Brief. Copy the part of the data that opens with the line containing "You are a computer-use agent. The" and closes with the line containing "Action: pyautogui.click(x=646, y=9)", substituting "breadcrumb item" for "breadcrumb link" and leaving everything else unchanged.

* start *

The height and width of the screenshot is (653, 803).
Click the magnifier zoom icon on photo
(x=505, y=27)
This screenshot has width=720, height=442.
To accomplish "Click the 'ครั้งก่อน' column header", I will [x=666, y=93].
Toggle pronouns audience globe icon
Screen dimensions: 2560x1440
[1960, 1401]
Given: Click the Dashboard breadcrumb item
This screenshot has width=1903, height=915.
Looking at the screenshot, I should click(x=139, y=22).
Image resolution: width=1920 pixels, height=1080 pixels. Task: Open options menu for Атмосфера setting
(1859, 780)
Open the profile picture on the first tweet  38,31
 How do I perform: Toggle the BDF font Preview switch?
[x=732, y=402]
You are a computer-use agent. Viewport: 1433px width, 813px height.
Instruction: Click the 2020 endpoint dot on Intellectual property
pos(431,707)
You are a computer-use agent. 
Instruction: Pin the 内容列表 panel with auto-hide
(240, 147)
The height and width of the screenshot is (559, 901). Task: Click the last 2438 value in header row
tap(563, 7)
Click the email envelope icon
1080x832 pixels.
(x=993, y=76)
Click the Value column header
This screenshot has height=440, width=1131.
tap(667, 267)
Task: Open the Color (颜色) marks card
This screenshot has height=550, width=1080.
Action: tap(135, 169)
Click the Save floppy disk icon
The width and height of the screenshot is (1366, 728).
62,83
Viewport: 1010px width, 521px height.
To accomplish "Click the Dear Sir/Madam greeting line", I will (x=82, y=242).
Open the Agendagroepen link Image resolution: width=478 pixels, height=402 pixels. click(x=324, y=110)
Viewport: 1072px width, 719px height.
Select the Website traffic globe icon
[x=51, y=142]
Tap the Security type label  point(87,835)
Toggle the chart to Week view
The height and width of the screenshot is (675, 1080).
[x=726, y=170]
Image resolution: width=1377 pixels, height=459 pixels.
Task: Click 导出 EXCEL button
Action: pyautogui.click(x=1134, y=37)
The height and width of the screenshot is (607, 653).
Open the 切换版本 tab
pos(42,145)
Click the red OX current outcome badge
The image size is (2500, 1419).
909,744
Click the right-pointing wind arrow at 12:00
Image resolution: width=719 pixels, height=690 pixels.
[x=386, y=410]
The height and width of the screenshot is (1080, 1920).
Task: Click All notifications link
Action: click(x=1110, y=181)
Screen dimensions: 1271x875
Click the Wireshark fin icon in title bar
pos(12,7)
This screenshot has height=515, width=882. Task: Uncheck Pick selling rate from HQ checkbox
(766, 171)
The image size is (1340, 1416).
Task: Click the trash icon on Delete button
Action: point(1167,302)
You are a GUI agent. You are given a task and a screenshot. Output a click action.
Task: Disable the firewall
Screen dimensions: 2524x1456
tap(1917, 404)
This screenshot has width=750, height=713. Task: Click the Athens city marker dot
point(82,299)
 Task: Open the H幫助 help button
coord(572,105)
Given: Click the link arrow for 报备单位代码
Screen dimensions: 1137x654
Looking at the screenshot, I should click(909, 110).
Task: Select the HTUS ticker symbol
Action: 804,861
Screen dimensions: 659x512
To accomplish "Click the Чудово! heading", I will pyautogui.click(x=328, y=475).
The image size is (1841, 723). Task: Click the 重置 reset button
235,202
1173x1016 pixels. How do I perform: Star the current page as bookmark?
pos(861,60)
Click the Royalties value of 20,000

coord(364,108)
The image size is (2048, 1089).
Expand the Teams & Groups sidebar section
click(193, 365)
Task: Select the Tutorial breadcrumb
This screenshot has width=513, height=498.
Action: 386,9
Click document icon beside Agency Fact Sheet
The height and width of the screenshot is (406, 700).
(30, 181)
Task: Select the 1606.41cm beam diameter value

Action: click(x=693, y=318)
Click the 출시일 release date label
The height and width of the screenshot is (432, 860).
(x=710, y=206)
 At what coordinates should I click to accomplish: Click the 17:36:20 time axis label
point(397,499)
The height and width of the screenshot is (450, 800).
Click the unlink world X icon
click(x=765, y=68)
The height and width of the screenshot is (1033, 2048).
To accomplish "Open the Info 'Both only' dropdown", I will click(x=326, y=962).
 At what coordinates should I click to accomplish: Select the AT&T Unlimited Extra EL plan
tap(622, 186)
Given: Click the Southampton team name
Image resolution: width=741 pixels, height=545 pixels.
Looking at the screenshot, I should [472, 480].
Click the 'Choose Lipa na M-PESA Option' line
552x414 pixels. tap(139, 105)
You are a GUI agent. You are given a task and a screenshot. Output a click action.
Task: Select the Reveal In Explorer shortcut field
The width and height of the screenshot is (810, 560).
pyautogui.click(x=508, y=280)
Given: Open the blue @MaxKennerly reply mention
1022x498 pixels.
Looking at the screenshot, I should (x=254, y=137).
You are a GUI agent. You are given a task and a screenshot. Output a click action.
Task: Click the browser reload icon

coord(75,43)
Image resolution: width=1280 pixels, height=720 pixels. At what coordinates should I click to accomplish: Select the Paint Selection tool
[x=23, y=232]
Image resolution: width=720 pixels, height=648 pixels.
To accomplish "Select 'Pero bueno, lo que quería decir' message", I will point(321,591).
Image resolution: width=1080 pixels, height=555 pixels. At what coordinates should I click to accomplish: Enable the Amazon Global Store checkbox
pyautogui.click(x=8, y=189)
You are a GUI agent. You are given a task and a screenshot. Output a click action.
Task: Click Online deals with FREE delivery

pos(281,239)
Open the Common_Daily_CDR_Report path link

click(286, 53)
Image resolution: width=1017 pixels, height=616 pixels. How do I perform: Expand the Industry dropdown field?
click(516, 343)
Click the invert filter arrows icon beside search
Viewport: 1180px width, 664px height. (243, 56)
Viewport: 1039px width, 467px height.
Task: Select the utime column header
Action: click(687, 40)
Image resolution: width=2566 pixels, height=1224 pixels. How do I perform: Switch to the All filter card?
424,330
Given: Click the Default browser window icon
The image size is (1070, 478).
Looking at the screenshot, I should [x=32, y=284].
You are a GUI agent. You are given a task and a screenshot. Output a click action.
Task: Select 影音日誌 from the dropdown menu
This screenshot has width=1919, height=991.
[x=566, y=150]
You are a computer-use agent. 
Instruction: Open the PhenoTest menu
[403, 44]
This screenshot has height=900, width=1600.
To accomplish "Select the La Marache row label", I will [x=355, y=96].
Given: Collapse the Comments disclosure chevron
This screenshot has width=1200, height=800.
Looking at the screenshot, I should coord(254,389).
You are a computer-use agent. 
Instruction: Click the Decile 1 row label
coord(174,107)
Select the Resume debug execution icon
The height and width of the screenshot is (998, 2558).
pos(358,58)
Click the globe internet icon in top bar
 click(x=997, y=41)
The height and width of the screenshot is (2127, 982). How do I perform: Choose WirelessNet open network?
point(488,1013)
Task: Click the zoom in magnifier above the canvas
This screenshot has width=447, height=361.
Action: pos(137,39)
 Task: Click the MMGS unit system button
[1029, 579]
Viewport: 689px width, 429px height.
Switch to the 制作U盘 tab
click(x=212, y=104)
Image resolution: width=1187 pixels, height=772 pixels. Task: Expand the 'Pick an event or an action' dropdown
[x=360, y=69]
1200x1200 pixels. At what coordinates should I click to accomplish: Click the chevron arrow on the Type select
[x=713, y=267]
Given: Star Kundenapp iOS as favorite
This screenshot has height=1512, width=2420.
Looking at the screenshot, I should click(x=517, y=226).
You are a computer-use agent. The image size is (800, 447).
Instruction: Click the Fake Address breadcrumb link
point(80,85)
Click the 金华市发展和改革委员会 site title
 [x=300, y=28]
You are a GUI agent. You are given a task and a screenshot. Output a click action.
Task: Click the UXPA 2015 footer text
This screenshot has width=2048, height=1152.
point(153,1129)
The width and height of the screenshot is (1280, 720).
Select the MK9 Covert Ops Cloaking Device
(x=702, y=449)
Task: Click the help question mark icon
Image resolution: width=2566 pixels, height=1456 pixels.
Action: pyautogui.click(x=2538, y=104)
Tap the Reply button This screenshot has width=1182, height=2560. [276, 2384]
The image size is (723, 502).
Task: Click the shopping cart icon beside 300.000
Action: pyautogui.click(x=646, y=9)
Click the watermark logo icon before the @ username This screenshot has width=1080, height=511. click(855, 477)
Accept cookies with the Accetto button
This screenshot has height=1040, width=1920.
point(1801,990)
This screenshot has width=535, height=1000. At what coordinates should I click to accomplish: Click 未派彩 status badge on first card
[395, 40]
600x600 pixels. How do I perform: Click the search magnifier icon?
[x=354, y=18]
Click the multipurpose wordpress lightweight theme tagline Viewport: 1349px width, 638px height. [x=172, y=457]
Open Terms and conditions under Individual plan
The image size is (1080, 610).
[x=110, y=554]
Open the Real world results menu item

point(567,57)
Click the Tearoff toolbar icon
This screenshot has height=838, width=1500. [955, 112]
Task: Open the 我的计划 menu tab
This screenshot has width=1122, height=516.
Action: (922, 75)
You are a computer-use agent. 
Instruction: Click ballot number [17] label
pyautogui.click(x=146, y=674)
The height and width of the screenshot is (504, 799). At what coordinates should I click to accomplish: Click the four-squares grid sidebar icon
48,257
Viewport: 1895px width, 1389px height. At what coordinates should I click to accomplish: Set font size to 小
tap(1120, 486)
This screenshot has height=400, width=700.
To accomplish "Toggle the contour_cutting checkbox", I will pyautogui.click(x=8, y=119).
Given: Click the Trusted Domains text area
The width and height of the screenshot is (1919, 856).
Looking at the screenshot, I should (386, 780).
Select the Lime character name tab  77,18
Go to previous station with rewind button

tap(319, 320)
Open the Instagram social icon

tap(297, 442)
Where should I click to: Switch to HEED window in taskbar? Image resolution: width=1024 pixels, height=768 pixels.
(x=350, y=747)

* end *

Result of this exercise.
You are a computer-use agent. The image size is (800, 447).
Instruction: Click the Fake Address breadcrumb item
point(80,85)
Click the 金华市发展和改革委员会 site title
 [x=300, y=28]
You are a GUI agent. You are given a task and a screenshot. Output a click action.
Task: Click the UXPA 2015 footer text
This screenshot has width=2048, height=1152.
point(153,1129)
The width and height of the screenshot is (1280, 720).
Select the MK9 Covert Ops Cloaking Device
(x=702, y=449)
Task: Click the help question mark icon
Image resolution: width=2566 pixels, height=1456 pixels.
Action: pyautogui.click(x=2538, y=104)
Tap the Reply button This screenshot has width=1182, height=2560. [276, 2384]
The image size is (723, 502).
Task: Click the shopping cart icon beside 300.000
Action: pyautogui.click(x=646, y=9)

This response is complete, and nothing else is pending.